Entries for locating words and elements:

================================

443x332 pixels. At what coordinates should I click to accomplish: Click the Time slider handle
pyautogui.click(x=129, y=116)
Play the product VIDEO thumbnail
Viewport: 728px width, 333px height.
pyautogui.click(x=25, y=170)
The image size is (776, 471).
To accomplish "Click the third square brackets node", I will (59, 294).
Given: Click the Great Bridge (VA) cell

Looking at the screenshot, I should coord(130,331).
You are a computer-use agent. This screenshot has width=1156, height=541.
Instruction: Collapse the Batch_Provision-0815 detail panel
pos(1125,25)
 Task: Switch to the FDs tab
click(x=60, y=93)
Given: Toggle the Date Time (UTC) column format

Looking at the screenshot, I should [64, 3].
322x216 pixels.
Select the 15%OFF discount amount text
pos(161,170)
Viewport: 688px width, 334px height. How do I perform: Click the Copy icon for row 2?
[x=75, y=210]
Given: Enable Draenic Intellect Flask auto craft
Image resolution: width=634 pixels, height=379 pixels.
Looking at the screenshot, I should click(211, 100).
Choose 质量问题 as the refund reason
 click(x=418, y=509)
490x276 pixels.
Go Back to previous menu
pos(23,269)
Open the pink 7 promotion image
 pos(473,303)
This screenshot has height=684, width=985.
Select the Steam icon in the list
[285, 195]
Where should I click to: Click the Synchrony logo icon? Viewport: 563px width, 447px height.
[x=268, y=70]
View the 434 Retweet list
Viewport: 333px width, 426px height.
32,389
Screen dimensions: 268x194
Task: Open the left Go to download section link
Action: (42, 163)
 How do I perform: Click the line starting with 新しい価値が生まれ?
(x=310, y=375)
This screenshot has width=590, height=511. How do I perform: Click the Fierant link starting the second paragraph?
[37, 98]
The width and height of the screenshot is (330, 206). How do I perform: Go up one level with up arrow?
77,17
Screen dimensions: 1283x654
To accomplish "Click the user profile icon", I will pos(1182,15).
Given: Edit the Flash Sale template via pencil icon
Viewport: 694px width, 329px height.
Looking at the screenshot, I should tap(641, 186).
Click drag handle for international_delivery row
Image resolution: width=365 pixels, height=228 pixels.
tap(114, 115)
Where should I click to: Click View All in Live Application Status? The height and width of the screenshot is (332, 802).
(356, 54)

================================

Given instruction –
Rewrite the data above so that every occurrence of "Given" is replaced with "Goal", keeping everything else the same.

Result of this exercise –
443x332 pixels. At what coordinates should I click to accomplish: Click the Time slider handle
pyautogui.click(x=129, y=116)
Play the product VIDEO thumbnail
Viewport: 728px width, 333px height.
pyautogui.click(x=25, y=170)
The image size is (776, 471).
To accomplish "Click the third square brackets node", I will (59, 294).
Goal: Click the Great Bridge (VA) cell

Looking at the screenshot, I should coord(130,331).
You are a computer-use agent. This screenshot has width=1156, height=541.
Instruction: Collapse the Batch_Provision-0815 detail panel
pos(1125,25)
 Task: Switch to the FDs tab
click(x=60, y=93)
Goal: Toggle the Date Time (UTC) column format

Looking at the screenshot, I should [64, 3].
322x216 pixels.
Select the 15%OFF discount amount text
pos(161,170)
Viewport: 688px width, 334px height. How do I perform: Click the Copy icon for row 2?
[x=75, y=210]
Goal: Enable Draenic Intellect Flask auto craft
Image resolution: width=634 pixels, height=379 pixels.
Looking at the screenshot, I should click(211, 100).
Choose 质量问题 as the refund reason
 click(x=418, y=509)
490x276 pixels.
Go Back to previous menu
pos(23,269)
Open the pink 7 promotion image
 pos(473,303)
This screenshot has height=684, width=985.
Select the Steam icon in the list
[285, 195]
Where should I click to: Click the Synchrony logo icon? Viewport: 563px width, 447px height.
[x=268, y=70]
View the 434 Retweet list
Viewport: 333px width, 426px height.
32,389
Screen dimensions: 268x194
Task: Open the left Go to download section link
Action: (42, 163)
 How do I perform: Click the line starting with 新しい価値が生まれ?
(x=310, y=375)
This screenshot has width=590, height=511. How do I perform: Click the Fierant link starting the second paragraph?
[37, 98]
The width and height of the screenshot is (330, 206). How do I perform: Go up one level with up arrow?
77,17
Screen dimensions: 1283x654
To accomplish "Click the user profile icon", I will pos(1182,15).
Goal: Edit the Flash Sale template via pencil icon
Viewport: 694px width, 329px height.
Looking at the screenshot, I should tap(641, 186).
Click drag handle for international_delivery row
Image resolution: width=365 pixels, height=228 pixels.
tap(114, 115)
Where should I click to: Click View All in Live Application Status? The height and width of the screenshot is (332, 802).
(356, 54)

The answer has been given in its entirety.